- Occupations: Actor, writer

= Martin Hyder =

English actor

Martin Hyder is a British actor and writer.

==Profile==
Hyder was educated at Abingdon School and The University of Kent He has worked closely with the BBC since 2000 contributing and appearing in BBC Radio and BBC Television. His television credits include The Lenny Henry Show, The Omid Djalili Show, Ruddy Hell!
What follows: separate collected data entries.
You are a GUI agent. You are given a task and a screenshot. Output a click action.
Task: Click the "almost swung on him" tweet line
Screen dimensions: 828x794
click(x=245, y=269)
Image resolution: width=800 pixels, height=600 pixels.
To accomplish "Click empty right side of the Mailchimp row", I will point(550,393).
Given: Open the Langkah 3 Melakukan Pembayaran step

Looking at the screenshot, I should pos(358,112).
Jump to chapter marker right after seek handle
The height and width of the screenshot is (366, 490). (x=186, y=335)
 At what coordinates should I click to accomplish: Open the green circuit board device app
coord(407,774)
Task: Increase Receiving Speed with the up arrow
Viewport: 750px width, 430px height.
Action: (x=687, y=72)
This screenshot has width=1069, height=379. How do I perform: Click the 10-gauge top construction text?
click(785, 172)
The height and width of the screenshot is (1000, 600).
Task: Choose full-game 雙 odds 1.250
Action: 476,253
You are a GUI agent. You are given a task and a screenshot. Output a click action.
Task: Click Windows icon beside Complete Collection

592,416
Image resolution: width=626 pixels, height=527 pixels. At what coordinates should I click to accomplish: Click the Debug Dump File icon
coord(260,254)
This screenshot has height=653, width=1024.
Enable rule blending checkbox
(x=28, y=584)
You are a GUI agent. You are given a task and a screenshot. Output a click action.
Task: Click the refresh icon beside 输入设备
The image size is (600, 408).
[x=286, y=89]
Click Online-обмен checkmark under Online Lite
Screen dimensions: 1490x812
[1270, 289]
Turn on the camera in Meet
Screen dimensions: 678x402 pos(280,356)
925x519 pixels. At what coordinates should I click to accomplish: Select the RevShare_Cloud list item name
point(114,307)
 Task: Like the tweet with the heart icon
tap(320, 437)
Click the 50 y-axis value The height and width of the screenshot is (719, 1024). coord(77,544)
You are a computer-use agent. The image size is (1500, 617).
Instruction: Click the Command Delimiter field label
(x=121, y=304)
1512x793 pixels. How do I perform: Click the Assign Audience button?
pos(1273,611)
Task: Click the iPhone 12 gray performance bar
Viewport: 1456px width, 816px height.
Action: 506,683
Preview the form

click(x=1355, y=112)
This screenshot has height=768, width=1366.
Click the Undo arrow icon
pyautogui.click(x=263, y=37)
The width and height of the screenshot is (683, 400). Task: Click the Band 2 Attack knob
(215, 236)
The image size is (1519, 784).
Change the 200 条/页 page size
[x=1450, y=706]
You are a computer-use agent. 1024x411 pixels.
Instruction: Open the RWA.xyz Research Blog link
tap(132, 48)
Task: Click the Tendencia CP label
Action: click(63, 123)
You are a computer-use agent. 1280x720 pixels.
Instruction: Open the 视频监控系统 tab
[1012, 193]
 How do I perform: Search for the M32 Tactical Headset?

It’s Harry and Paul, Harry Hill's TV Burp and he has appeared on many successful BBC radio shows.

In addition he has appeared on stage and in film, most recently he had a role in the 2014 film Edge of Tomorrow and performed on stage in the plays 'Dead Dog in a Suitcase' in 2015 and 'My Brilliant Friend' at the Rose Theatre, Kingston in 2017.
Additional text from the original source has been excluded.